Перепишите без изменений отрывок из приведенной ниже беседы о мифах о Германии в России: от слов «Вольф Иро: Мне» до слов «относятся в России?», включая сами эти слова.

** ФРАГМЕНТ ТЕКСТА **

"""

Вольф Иро: Я думаю, что когда говорят о мифах, то нельзя упускать из вида, что это всегда культурное явление. Мне кажется, что тут немножко сложнее. Я тоже против штампов, но все-таки, конечно, есть какие-то культурные черты... ну, они культурные, а это значит, что они не естественные, не народные, какие-то генетические. Они культурные, а это значит, что они могут меняться. В том числе это значит, что каждый индивид может быть и другим. И это, мне кажется, самое важное, когда говорят о мифах. И тогда, если мы это имеем в виду или в голове, даже забавно иногда бывает говорить о таких мифах.
Елена Фанайлова: А какие мифы о Германии в России вы считаете самыми забавными или совсем не соответствующими действительности?
Вольф Иро: Мне кажется, что образ немца в России уж слишком хороший. Действительно это так. Я достаточно долго жил в Англии, я там учился, и там немножко по-другому. А здесь я сталкиваюсь с представлениями о Германии слишком, мне кажется, хорошими.
Елена Фанайлова: Итак, Вольф сказал о том, что немцев в России слишком хорошо воспринимают, у немцев прекрасный имидж. И это, извините меня ради Бога, несмотря на трагическую историю ХХ века и сложные отношения наших народов. Как вы это объясните, почему к вам хорошо относятся в России?
Йенс Зигерт: Настоящего объяснения у меня нет. Я думаю, что почти у каждого немца, который первый раз сюда приезжает, это вызывает удивление. Я, например, первый раз попал в Белоруссию, именно в те края, где действительно самым зверским образом немецкие войска – Вермахт, СС и так далее – бесчинствовали во время войны. И я был готов к очень многому, что меня там вообще не примут. Но, наоборот, ни слова об этом. Очень теплый прием. Немножко, может быть, это связано с очень давними и очень тесными историческими связями этих двух народов. Но как часто бывает, они не очень равнозначны были. В том смысле, что Германия для России, по-моему, и для русских значила больше многие века, чем Россия для Германия.

"""

** ФРАГМЕНТЫ ЗАПИСЕЙ **

"""

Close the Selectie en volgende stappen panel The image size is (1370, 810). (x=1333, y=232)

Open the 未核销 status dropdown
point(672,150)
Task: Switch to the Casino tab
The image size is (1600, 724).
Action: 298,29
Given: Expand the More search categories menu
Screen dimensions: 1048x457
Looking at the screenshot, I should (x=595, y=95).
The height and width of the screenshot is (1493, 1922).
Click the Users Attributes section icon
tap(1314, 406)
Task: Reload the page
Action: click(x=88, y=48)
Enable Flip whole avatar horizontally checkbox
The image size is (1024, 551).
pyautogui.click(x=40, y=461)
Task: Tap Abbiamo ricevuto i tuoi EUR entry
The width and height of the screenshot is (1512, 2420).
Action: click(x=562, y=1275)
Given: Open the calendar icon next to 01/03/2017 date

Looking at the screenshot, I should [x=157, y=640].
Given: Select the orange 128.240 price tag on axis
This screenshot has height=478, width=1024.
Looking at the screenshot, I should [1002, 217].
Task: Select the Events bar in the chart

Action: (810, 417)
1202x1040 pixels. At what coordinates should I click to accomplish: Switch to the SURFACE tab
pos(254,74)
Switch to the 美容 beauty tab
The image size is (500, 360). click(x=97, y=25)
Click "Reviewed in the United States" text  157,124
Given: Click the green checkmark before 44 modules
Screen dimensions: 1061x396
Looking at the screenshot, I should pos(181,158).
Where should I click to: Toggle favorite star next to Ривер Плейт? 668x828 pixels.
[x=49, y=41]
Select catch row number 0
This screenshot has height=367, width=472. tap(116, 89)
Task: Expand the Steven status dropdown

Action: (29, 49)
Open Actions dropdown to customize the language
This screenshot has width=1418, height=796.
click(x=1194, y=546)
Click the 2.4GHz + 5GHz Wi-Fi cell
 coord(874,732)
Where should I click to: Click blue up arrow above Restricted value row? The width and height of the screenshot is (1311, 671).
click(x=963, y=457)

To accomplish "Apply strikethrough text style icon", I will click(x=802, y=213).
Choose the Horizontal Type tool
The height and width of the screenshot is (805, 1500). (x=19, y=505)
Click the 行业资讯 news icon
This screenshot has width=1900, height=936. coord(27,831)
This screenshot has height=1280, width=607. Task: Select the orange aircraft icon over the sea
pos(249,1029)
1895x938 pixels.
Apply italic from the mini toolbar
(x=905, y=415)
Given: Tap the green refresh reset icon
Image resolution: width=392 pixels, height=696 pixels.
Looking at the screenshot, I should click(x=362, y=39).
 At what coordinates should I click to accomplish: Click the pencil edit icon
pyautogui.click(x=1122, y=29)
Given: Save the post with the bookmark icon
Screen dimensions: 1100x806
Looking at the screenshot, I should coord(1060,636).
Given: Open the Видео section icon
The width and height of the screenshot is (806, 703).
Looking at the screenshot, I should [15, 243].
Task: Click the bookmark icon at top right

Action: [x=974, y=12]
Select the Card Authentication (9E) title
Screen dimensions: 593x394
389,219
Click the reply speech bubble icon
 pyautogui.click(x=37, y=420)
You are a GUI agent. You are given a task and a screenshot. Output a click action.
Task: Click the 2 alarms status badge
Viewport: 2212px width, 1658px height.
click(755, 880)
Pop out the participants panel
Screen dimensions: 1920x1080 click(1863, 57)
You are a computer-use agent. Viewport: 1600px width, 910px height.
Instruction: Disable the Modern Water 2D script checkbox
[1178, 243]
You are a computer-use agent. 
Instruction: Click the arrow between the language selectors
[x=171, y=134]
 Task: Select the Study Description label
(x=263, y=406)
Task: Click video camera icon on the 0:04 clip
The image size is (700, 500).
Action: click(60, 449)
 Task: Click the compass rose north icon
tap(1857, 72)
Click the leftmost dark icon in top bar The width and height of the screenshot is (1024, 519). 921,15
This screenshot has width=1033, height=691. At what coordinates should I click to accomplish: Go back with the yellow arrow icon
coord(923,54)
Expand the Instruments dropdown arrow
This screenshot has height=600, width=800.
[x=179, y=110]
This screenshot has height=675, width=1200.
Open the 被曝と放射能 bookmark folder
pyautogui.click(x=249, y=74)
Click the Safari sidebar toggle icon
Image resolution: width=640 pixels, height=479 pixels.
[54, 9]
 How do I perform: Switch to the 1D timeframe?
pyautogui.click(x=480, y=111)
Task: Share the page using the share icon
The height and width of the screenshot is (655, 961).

"""

** ПИСЬМЕННЫЙ ОТВЕТ **
Вольф Иро: Мне кажется, что образ немца в России уж слишком хороший. Действительно это так. Я достаточно долго жил в Англии, я там учился, и там немножко по-другому. А здесь я сталкиваюсь с представлениями о Германии слишком, мне кажется, хорошими.
Елена Фанайлова: Итак, Вольф сказал о том, что немцев в России слишком хорошо воспринимают, у немцев прекрасный имидж. И это, извините меня ради Бога, несмотря на трагическую историю ХХ века и сложные отношения наших народов. Как вы это объясните, почему к вам хорошо относятся в России?